→ **Requirement**
Copy the following lines verbatim.

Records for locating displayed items
....
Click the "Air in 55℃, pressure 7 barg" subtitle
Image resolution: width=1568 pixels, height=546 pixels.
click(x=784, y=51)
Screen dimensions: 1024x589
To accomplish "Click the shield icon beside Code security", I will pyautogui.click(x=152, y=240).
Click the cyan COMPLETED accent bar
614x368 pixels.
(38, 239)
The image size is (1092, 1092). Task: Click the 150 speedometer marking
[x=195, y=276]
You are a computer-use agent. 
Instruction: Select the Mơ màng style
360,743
....
→ **Solution to this problem**
Click the "Air in 55℃, pressure 7 barg" subtitle
Image resolution: width=1568 pixels, height=546 pixels.
click(x=784, y=51)
Screen dimensions: 1024x589
To accomplish "Click the shield icon beside Code security", I will pyautogui.click(x=152, y=240).
Click the cyan COMPLETED accent bar
614x368 pixels.
(38, 239)
The image size is (1092, 1092). Task: Click the 150 speedometer marking
[x=195, y=276]
You are a computer-use agent. 
Instruction: Select the Mơ màng style
360,743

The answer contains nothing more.